In the early research of event relation, it is usually inclined to use pattern matching and traditional machine learning methods to classify relation. These methods usually rely on the experience of experts to obtain the corresponding features and external resources, which are time-consuming and labor-intensive, and may ignore some important recessive characteristics, while the accuracy rate is high, the recall rate is not ideal. In recent years, the accumulation of large-scale annotation data and the development of deep learning have promoted the deep neural network and its application in the extraction of event relations. The neural network model not only reduces the cost of domain experts’ work, but also uses some hidden features. Although a large amount of annotated data has been accumulated in the corpus at present, the sample number of some relationship types is still too rare, resulting in the failure to identify them by using neural network method and the accuracy cannot be guaranteed. At present, some researchers have put forward deep weakly supervised learning method, which combines rule-based method, feature-based method and neural network model, and has achieved good results. Relation extraction is an important sub-task of information extraction. The main work of this paper is to summarize the methods of event relation extraction for unstructured text.

2 Evolution of Event Relation Extraction Method

2.1 Temporal Relation Extraction Method

The research of event temporal relation extraction (ETE) has been carried out earlier, and with the development of deep learning, various types of neural networks have been successively applied to ETE tasks, such as Convolutional Neural Networks (CNN), Recurrent Neural Networks (RNN), Long-Short Term Memory networks (LSTM) and so on. Dligach et al. [1] proposed the model structure of ETE using CNN with tags as input and Bi-LSTM with richer semantics. Zhou et al. [2] proposed adding the attention mechanism to the Bi-LSTM model to learn long-distance dependencies, while Zhang et al. [3] combined the multi-head attention mechanism with the non-linear network layer to further improve the representation ability of the attention network. Li et al. [4] introduced BERT into the Bi-LSTM structure, and integrated multi-dimensional event information to mine cross-sentence timing information. Compared with the traditional ETE method, the ETE method based on deep learning can learn automatically and has higher performance and stronger generalization ability without relying on manual features.

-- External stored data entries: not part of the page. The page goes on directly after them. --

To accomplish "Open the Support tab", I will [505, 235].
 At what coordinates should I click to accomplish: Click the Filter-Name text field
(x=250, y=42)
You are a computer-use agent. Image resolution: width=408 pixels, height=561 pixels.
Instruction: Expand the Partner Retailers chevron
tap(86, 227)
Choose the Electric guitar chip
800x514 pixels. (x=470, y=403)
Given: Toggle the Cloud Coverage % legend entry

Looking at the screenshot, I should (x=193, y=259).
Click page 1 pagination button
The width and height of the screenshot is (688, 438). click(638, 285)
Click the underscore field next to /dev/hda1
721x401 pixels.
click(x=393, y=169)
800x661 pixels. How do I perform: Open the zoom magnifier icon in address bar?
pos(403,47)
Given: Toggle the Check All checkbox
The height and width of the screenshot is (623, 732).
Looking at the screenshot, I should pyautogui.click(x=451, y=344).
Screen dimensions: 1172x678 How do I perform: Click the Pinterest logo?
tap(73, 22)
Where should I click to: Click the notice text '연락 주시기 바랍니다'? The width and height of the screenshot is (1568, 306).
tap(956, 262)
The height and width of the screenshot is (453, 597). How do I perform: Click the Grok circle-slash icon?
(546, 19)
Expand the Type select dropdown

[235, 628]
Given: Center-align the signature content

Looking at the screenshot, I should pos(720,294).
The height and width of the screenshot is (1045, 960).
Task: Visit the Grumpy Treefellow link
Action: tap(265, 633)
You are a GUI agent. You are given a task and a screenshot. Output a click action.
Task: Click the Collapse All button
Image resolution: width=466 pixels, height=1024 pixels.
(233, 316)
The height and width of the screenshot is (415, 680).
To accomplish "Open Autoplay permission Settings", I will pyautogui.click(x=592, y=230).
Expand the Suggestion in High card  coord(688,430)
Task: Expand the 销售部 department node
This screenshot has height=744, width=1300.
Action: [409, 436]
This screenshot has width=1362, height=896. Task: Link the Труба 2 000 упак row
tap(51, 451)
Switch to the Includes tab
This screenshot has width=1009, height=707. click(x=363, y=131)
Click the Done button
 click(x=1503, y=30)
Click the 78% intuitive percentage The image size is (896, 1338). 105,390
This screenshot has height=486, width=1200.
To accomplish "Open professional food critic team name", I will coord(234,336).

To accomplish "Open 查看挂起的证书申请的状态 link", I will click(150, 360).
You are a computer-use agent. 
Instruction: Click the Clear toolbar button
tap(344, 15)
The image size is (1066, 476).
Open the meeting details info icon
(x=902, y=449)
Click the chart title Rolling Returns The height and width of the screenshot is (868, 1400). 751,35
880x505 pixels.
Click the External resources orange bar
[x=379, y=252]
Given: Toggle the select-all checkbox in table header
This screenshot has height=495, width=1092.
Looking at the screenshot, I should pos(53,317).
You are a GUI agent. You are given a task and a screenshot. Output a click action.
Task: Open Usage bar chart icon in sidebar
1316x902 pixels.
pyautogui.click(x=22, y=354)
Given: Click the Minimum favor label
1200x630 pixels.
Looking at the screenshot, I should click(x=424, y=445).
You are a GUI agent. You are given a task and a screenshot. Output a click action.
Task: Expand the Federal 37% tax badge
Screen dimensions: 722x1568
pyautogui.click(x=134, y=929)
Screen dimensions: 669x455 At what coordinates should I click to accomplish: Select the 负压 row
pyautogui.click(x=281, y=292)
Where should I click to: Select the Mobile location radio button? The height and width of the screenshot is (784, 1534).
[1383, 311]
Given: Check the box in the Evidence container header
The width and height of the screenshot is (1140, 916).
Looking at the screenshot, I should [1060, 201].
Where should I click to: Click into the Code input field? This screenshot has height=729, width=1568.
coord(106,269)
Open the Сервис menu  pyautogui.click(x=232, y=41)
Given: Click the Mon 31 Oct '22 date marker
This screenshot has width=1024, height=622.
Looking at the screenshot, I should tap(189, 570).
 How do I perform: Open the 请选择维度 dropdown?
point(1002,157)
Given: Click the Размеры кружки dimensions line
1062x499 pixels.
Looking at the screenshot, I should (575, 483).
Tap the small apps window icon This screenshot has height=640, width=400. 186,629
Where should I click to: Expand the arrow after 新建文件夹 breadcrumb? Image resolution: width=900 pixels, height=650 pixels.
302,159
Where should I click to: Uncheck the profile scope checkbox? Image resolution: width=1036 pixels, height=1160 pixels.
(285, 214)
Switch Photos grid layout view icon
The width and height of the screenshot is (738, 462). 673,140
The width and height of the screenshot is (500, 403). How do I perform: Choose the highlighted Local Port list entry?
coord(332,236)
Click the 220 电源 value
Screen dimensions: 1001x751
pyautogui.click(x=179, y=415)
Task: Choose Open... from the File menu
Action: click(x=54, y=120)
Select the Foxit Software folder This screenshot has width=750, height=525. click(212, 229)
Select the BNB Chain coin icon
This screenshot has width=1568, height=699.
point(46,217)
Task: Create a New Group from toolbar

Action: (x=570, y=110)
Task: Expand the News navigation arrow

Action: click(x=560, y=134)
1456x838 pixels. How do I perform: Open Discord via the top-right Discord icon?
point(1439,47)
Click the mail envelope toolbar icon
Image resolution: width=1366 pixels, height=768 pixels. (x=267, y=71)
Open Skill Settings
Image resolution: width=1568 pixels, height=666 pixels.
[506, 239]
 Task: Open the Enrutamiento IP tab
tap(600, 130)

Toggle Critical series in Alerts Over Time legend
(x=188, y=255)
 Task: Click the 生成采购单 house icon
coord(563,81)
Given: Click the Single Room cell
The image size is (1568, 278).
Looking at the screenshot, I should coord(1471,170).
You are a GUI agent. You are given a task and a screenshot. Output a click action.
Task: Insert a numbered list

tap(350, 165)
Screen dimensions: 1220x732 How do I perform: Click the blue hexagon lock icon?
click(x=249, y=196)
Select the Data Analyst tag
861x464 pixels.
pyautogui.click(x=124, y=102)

2.2 Causal Relation Extraction Method

Traditional event causal relation extraction (ECE) research mainly uses lexical features, semantic features, manual construction patterns and other methods to extract causal relation between events, while today ECE methods are similar to ETE, mostly using neural network methods based on deep learning. Silva et al. [5] and Li et al. [6] introduced CNN into ECE, and Dasgupta et al. [7] proposed to use LSTM structure to explore the potential semantic information in the text. Zheng et al. [8] use the idea of divide and conquer to decompose ECE into two sequence labeling tasks, use CRF to complete sequence labeling, introduce BERT and CNN to enhance the expression ability of event causal features, and introduce residual ideas to capture important semantic features of text. It effectively solves the problems of insufficient semantic representation of causal relations and weak boundary recognition capabilities. Li et al. [9] solves the problem of insufficient data through contextual string embedding, and introduces the multi-head self-attention mechanism into the BiLSTM-CRF structure to understand the interdependence between causal words.

3 Event Relation Extraction Model Based on Deep Learning

Although the traditional event relation extraction method has high accuracy, it is difficult to be applied in practice because it is often time-consuming and costly. With the development of deep learning, many methods based on deep learning have performed well in the field of relation extraction. Relation extraction methods based on deep learning can be divided into strong supervision methods and weak supervision methods. At present, strong supervision techniques based on deep learning in the task of event relationship recognition are still the best.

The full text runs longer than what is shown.